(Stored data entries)
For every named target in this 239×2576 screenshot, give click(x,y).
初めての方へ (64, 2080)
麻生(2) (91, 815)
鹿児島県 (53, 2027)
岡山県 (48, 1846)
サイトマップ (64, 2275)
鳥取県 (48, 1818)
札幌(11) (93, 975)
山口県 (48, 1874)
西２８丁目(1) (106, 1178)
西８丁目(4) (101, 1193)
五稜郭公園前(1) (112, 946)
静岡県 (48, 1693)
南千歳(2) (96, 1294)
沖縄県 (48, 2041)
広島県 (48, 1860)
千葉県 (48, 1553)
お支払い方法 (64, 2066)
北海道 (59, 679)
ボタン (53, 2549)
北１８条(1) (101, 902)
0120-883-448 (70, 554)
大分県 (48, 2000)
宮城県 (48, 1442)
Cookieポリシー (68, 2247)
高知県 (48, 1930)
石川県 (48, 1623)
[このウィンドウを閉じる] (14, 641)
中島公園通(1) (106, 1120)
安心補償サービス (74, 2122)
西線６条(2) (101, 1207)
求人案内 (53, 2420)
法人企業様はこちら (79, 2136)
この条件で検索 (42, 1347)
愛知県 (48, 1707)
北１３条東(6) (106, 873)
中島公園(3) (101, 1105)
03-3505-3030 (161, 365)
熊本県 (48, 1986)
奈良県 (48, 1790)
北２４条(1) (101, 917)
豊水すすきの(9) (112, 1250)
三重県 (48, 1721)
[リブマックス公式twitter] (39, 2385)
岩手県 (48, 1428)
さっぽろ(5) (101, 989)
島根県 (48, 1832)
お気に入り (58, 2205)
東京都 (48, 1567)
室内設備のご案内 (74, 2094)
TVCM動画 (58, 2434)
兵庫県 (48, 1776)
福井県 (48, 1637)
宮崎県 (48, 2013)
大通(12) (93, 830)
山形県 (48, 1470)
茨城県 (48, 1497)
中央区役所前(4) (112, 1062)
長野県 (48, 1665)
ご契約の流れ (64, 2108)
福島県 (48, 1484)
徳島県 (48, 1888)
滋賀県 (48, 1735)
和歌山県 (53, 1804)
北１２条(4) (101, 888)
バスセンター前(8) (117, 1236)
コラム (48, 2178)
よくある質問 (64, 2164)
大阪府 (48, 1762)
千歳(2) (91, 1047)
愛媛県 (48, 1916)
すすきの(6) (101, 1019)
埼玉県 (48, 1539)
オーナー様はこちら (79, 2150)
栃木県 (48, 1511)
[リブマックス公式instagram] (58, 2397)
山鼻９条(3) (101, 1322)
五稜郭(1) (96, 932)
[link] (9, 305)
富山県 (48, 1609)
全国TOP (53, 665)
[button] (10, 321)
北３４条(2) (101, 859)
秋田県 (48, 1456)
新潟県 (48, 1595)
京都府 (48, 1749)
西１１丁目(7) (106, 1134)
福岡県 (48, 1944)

§ Assignment: Repeat the records word for word.

§ Response box:
For every named target in this 239×2576 screenshot, give click(x,y).
初めての方へ (64, 2080)
麻生(2) (91, 815)
鹿児島県 (53, 2027)
岡山県 (48, 1846)
サイトマップ (64, 2275)
鳥取県 (48, 1818)
札幌(11) (93, 975)
山口県 (48, 1874)
西２８丁目(1) (106, 1178)
西８丁目(4) (101, 1193)
五稜郭公園前(1) (112, 946)
静岡県 (48, 1693)
南千歳(2) (96, 1294)
沖縄県 (48, 2041)
広島県 (48, 1860)
千葉県 (48, 1553)
お支払い方法 (64, 2066)
北海道 (59, 679)
ボタン (53, 2549)
北１８条(1) (101, 902)
0120-883-448 (70, 554)
大分県 (48, 2000)
宮城県 (48, 1442)
Cookieポリシー (68, 2247)
高知県 (48, 1930)
石川県 (48, 1623)
[このウィンドウを閉じる] (14, 641)
中島公園通(1) (106, 1120)
安心補償サービス (74, 2122)
西線６条(2) (101, 1207)
求人案内 (53, 2420)
法人企業様はこちら (79, 2136)
この条件で検索 (42, 1347)
愛知県 (48, 1707)
北１３条東(6) (106, 873)
中島公園(3) (101, 1105)
03-3505-3030 (161, 365)
熊本県 (48, 1986)
奈良県 (48, 1790)
北２４条(1) (101, 917)
豊水すすきの(9) (112, 1250)
三重県 (48, 1721)
[リブマックス公式twitter] (39, 2385)
岩手県 (48, 1428)
さっぽろ(5) (101, 989)
島根県 (48, 1832)
お気に入り (58, 2205)
東京都 (48, 1567)
室内設備のご案内 (74, 2094)
TVCM動画 (58, 2434)
兵庫県 (48, 1776)
福井県 (48, 1637)
宮崎県 (48, 2013)
大通(12) (93, 830)
山形県 (48, 1470)
茨城県 (48, 1497)
中央区役所前(4) (112, 1062)
長野県 (48, 1665)
ご契約の流れ (64, 2108)
福島県 (48, 1484)
徳島県 (48, 1888)
滋賀県 (48, 1735)
和歌山県 (53, 1804)
北１２条(4) (101, 888)
バスセンター前(8) (117, 1236)
コラム (48, 2178)
よくある質問 (64, 2164)
大阪府 (48, 1762)
千歳(2) (91, 1047)
愛媛県 (48, 1916)
すすきの(6) (101, 1019)
埼玉県 (48, 1539)
オーナー様はこちら (79, 2150)
栃木県 (48, 1511)
[リブマックス公式instagram] (58, 2397)
山鼻９条(3) (101, 1322)
五稜郭(1) (96, 932)
[link] (9, 305)
富山県 (48, 1609)
全国TOP (53, 665)
[button] (10, 321)
北３４条(2) (101, 859)
秋田県 (48, 1456)
新潟県 (48, 1595)
京都府 (48, 1749)
西１１丁目(7) (106, 1134)
福岡県 (48, 1944)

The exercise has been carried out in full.